2018年03月09日 | +静岡・愛知

熱海梅園の後は、車で移動して起雲閣(きうんかく)を訪れました。

東武鉄道の根津家の別邸として知られる起雲閣は、1919年に実業家・内田信也氏によって建てられ、1925年に根津嘉一郎氏の所有となりました。1947年に実業家・桜井兵五郎氏によって旅館として生まれ変わり、山本有三、志賀直哉、谷崎潤一郎など、日本を代表する文豪たちに愛されましたが、2000年に閉館。現在は熱海市の施設として公開されています。

美しい日本庭園をぐるりと囲むように、伝統的な日本家屋の本館、和洋の様式・装飾を融合させたレトロモダンな洋館、さらに客室、浴室と続き、なるほど元旅館として運営されたというのが納得の造りでした。どのお部屋からも広々とした庭園が見渡せ、燦々と陽の当たる心地よい空間でした。

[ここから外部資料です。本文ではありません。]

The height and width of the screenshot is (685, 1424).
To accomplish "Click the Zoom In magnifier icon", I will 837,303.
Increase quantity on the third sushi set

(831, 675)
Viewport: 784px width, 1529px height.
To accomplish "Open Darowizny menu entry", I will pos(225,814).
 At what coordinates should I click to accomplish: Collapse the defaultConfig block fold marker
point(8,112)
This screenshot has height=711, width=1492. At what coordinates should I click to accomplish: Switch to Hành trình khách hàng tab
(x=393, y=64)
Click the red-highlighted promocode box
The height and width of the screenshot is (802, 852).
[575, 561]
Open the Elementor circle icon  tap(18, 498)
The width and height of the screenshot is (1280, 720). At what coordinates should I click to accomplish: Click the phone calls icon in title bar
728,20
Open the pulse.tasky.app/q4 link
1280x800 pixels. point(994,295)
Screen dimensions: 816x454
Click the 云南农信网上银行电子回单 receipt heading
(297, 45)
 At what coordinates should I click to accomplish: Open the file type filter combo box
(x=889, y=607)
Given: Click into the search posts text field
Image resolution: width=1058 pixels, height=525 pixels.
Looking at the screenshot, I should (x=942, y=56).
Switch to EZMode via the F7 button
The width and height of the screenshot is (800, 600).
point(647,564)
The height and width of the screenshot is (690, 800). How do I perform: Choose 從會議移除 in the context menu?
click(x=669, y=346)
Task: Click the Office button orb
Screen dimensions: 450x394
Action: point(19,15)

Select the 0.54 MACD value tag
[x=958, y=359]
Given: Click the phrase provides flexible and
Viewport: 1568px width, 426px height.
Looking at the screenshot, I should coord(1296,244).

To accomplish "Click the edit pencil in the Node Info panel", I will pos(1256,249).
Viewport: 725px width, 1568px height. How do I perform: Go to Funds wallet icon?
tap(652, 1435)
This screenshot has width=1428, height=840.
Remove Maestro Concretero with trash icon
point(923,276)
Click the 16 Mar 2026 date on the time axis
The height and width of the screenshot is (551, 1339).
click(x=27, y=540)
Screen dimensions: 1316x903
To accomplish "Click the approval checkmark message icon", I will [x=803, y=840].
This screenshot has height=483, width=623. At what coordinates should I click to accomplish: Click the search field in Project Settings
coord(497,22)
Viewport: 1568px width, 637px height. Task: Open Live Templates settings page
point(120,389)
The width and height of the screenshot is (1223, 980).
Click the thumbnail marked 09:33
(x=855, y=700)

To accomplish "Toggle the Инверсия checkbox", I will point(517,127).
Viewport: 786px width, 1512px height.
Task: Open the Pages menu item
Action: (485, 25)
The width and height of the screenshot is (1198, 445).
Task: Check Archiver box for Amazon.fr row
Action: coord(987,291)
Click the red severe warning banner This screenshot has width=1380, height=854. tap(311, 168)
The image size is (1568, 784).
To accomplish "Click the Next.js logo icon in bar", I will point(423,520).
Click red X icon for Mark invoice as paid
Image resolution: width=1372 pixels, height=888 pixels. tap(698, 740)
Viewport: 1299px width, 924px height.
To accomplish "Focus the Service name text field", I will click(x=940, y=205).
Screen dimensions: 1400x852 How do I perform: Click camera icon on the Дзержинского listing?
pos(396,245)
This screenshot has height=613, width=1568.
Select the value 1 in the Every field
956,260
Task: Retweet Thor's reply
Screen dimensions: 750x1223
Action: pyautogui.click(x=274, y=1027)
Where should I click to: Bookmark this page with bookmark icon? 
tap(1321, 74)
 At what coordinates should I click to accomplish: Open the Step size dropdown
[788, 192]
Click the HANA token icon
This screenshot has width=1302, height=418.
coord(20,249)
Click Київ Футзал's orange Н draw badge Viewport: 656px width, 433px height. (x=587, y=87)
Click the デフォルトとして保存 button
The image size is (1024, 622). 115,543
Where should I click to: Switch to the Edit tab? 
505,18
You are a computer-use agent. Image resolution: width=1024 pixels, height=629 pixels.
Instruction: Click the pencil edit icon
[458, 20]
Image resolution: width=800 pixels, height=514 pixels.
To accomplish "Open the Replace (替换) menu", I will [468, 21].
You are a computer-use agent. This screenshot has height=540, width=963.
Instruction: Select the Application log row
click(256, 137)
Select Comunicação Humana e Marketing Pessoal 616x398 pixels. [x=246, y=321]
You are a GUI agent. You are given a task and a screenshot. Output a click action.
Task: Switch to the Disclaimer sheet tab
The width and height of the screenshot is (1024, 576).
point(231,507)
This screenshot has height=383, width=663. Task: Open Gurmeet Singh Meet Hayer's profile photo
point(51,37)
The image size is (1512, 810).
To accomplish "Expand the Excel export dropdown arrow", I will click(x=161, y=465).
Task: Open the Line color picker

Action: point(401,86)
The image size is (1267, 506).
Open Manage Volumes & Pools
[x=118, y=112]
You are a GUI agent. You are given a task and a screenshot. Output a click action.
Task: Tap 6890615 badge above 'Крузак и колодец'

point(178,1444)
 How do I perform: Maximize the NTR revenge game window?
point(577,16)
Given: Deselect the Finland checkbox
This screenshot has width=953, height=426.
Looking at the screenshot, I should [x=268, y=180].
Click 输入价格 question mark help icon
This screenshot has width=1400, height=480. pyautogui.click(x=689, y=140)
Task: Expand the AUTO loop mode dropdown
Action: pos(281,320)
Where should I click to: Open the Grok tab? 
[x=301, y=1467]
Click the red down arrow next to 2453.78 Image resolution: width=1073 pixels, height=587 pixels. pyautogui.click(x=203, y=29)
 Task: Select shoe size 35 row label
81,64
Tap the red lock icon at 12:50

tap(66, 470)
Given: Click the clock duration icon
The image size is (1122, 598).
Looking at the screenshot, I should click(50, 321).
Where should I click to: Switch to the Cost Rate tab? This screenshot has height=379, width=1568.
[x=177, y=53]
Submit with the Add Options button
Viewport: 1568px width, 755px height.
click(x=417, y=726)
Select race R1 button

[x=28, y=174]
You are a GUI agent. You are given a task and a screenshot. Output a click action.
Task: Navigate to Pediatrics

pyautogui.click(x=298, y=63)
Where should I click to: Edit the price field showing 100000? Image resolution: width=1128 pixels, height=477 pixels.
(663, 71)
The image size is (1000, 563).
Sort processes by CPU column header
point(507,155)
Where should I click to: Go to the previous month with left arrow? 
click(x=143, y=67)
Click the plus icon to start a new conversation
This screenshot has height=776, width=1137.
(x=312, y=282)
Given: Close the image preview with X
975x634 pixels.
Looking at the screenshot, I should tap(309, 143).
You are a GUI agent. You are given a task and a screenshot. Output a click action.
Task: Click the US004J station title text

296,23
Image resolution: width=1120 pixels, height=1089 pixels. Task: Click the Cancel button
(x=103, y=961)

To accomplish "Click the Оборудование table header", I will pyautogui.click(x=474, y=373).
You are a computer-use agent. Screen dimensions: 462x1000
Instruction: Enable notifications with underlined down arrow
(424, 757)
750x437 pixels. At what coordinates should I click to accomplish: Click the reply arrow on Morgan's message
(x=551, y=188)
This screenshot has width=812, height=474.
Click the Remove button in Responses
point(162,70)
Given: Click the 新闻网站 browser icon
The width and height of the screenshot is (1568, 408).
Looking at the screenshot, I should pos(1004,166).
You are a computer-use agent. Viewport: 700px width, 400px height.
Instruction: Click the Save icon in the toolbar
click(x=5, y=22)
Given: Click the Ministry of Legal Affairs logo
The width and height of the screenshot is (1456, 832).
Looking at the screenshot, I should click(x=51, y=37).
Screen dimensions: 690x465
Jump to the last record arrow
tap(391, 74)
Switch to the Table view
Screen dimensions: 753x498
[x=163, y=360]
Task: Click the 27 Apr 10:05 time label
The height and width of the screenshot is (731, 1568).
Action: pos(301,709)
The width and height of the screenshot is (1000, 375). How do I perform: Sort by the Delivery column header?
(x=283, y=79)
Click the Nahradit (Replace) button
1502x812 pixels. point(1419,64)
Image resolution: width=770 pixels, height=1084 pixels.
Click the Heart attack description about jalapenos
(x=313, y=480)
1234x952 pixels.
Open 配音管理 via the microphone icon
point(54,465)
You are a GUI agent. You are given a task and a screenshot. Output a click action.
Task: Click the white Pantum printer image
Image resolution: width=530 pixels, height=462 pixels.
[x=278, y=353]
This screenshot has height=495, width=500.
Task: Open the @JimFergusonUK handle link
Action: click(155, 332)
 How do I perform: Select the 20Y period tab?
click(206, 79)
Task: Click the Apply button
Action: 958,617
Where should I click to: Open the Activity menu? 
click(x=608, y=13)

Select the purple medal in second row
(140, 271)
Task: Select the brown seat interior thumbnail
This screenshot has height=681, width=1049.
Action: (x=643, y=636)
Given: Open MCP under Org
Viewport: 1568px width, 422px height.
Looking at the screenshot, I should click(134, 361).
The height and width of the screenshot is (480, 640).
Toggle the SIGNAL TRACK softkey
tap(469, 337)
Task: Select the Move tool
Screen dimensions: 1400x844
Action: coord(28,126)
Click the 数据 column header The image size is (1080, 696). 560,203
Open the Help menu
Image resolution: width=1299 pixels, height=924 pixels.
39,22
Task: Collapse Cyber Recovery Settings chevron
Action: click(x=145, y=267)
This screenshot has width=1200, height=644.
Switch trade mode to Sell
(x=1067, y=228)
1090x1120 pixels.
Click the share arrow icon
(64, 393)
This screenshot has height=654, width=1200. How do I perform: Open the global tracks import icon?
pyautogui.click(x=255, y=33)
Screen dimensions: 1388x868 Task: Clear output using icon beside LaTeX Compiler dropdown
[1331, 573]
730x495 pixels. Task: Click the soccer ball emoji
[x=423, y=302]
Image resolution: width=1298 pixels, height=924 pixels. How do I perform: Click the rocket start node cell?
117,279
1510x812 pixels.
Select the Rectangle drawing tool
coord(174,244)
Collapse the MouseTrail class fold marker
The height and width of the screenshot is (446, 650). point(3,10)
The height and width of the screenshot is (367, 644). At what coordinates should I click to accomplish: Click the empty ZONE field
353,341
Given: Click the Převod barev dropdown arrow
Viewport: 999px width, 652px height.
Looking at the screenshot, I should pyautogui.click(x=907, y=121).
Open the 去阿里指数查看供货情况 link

玄関のある和風建築の本館は、1919年に内田信也氏によって建てられました。こちらは1階の”麒麟”の間。鮮やかな群青色の壁が目を引きますが、これはのちに旅館を開業した桜井兵五郎氏が塗り替えたものです。桜井氏が加賀の出身であったことから、金沢のお茶屋さんで使われる群青色を取り入れました。

文豪たちが宿泊したという客室の壁は、同じく金沢のお茶屋さんで使われる赤っぽい弁柄色が塗られていました。群青色も弁柄色も、2年前に金沢のお茶屋さんで見て知ったばかりだったので、すぐにわかりました。

本館に続く洋館は、1932年に根津嘉一郎氏によって建てられました。”玉姫”と名づけられているこちらのお部屋はダイニングルームでしょうか。暖炉のある西洋式のデザインですが、天井は日本の神社仏閣のような仰々しい造りになっているのがおもしろかったです。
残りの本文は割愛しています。